Véronique veut pouvoir rendre visite à sa mère, 84 ans, hospitalisée à Seraing (Belgique), mais les restrictions sanitaires liées au coronavirus l'en empêchent.

"Ma maman va finir par mourir de chagrin", se désole Véronique. Depuis le 30 mai dernier, cette habitante de Neupré est séparée de sa mère, Yvette. Et plus les jours passent, plus la situation est dure à vivre.

Âgée de 84 ans, cette dernière a fait une chute le 30 mai dernier et a dû être hospitalisée au Centre Hospitalier Bois de l'Abbaye à Seraing. Après un examen, le diagnostic est tombé: fracture de la hanche. Plusieurs semaines seraient nécessaires avant que l’octogénaire puisse retrouver le domicile familial.

En attendant son rétablissement, elle se retrouve seule dans sa chambre d’hôpital sans qu’aucun proche ne puisse lui rendre visite. "On me dit que les visites dans les hôpitaux sont interdites à cause du covid", désespère Véronique. Avant d’ajouter: "Je trouve que cette interdiction est exagérée. Maman est confuse et ne comprend pas que je ne vienne pas. Si seulement je pouvais la voir au moins une à deux fois par semaine". Véronique doit donc se contenter d’un coup de fil de temps en temps et de nouvelles de son état de santé via les infirmières.

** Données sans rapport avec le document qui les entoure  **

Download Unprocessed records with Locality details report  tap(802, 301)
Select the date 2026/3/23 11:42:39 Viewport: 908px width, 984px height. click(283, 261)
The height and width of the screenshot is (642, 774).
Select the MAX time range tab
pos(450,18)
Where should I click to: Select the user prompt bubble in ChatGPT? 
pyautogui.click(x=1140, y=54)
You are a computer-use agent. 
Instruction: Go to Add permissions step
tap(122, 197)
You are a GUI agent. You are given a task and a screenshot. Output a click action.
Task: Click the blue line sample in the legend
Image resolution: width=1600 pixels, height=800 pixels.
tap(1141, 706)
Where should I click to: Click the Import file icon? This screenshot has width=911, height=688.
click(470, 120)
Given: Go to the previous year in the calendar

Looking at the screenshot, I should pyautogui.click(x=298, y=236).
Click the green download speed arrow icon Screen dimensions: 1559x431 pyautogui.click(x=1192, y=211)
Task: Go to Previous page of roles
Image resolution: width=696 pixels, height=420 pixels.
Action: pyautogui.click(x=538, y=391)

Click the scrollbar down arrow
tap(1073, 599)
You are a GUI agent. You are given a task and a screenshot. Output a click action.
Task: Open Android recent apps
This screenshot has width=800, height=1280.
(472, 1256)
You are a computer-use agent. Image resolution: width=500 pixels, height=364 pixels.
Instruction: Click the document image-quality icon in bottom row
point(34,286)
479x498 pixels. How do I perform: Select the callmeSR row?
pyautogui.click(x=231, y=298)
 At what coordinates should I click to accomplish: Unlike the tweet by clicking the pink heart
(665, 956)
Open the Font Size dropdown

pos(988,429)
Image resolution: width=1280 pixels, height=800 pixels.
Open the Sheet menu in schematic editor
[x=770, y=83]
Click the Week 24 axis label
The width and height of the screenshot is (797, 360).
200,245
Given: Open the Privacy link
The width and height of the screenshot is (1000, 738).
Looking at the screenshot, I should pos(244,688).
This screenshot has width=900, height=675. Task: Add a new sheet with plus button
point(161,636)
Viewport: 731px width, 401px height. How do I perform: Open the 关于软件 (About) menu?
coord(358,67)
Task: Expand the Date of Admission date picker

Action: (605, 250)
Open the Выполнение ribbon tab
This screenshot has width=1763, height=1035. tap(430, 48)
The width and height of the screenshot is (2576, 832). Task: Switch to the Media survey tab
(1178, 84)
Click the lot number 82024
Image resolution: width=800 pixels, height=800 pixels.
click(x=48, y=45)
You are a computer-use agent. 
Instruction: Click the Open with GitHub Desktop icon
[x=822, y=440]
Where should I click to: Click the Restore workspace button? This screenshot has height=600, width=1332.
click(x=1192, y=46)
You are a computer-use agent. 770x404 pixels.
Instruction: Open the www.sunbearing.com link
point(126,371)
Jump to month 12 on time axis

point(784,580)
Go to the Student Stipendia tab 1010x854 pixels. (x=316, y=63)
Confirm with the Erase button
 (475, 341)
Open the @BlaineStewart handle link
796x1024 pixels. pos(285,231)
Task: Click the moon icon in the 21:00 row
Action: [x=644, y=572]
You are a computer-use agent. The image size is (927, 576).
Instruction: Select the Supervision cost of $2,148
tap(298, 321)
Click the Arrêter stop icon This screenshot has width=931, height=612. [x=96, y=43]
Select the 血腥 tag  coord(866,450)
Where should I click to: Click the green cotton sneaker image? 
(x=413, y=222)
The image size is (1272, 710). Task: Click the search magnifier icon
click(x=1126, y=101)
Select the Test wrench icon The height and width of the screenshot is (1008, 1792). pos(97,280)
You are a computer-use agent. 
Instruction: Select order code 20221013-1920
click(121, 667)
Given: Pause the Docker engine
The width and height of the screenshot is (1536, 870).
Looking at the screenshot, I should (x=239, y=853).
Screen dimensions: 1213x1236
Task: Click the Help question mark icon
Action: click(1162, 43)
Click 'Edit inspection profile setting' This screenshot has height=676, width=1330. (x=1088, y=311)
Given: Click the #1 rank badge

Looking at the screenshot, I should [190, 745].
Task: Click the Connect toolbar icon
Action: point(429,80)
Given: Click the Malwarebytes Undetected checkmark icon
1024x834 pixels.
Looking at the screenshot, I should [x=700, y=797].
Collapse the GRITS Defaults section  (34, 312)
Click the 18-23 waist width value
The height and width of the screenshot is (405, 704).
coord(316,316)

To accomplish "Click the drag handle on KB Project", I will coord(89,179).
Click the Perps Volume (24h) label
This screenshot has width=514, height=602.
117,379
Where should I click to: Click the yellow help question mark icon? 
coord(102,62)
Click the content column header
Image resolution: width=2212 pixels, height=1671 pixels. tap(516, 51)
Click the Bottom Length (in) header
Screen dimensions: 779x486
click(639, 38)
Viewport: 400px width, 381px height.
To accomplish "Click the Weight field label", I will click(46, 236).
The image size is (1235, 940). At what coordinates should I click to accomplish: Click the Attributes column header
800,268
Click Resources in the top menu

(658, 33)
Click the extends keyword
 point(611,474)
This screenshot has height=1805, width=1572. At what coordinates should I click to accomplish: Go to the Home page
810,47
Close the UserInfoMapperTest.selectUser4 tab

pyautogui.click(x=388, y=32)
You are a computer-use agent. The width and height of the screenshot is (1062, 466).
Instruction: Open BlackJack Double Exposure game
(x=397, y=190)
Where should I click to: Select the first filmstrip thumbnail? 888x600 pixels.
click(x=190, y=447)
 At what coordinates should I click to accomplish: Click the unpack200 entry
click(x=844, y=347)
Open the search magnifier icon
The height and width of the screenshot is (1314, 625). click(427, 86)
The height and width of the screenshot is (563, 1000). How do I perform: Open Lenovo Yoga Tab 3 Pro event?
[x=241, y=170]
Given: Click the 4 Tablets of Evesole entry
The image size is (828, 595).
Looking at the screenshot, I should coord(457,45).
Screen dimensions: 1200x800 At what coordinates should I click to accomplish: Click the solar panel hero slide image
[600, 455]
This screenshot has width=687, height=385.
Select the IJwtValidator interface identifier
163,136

Les visites permises pour les hospitalisations longues durée

Afin de comprendre les règles qui régissent le centre hospitalier Bois de l'Abbaye, nous contactons son responsable communication, Nicolas Petterle. Lorsque nous décrivons la situation de Véronique et Yvette, le porte-parole se dit surpris. Car cela ne ressemble pas aux règles en vigueur au sein de son établissement. "Les visites ne sont pas autorisées. Mais pour les hospitalisations longue durée, avec l'accord du médecin référent, il est tout à fait possible de rendre visite à un patient. Le médecin référent reçoit les demandes et octroie l'accord de visites dans le respect des règles", nous détaille Nicolas Petterle. Par "hospitalisation longue durée", on entend des séjours de plus de 7 jours. En-dessous de cette période, aucune visite n'est permise. Des assouplissements supplémentaires existent également dans les services de maternité, de néonatologie, de pédiatrie ou encore pour l’accompagnement de personnes en fin de vie.

Le responsable communication nous explique que, pour obtenir un droit de visite pour une hospitalisation longue durée, la procédure est simple. Au début de la crise, lorsque les hôpitaux ont dû réguler l'afflux de visiteurs, les médecins référents se succédaient. Afin d'uniformiser cela, ils ne sont désormais plus que 3. Il est Il suffit de prendre rendez-vous auprès de ces professionnels.

Dès lundi, une visite par jour sera possible pour tout le monde

En fonction de la situation du patient, le médecin référent de l'hôpital émet un avis. "Le médecin référent, également président du Conseil médical, donne suite à toutes. Sauf s'il y a un risque pour le patient", nous explique-t-il.

Afin que notre témoin Véronique puisse enfin rendre visite à sa mère, le responsable prévoit de faire le nécessaire. "Cette dame peut me contacter et je lui indiquerai comment faire", accepte-t-il.

À partir de ce lundi 14 juin, le Centre Hospitalier Bois de l'Abbaye prévoit de nouveaux assouplissements. Les visites, qu'importe la durée du séjour, sont à nouveau permises. "Dès lundi, une visite par jour sera possible pour tout le monde. Chaque patient pourra recevoir un visiteur pendant 30 minutes. Il peut être différent tous les jours", nous éclaire le porte-parole. À chaque fois, un seul visiteur pourra se trouver dans chaque chambre. Un système de réservation sera mis en place pour rendre visite à des patients qui se trouvent en chambre commune. Le masque restera obligatoire durant toute la durée de la visite. À partir de lundi, le médecin référent ne donnera donc plus d'accord de visite. "Le visiteur sera accepté d'office", précise Nicolas Petterle.

Nicolas Petterle est conscient que les restrictions liées à la situation sanitaire sont difficiles à vivre. "En cette période difficile, on a toujours essayé d'être le plus humain possible, tout en garantissant la protection des patients. Ce n'est pas de gaieté de cœur que l'on refuse de visites mais on le fait parce que c'est nécessaire. C'est très compliqué à organiser car il y a toujours le risque de créer des clusters (foyers de contamination ndlr) dans l'hôpital", nous confie le porte-parole.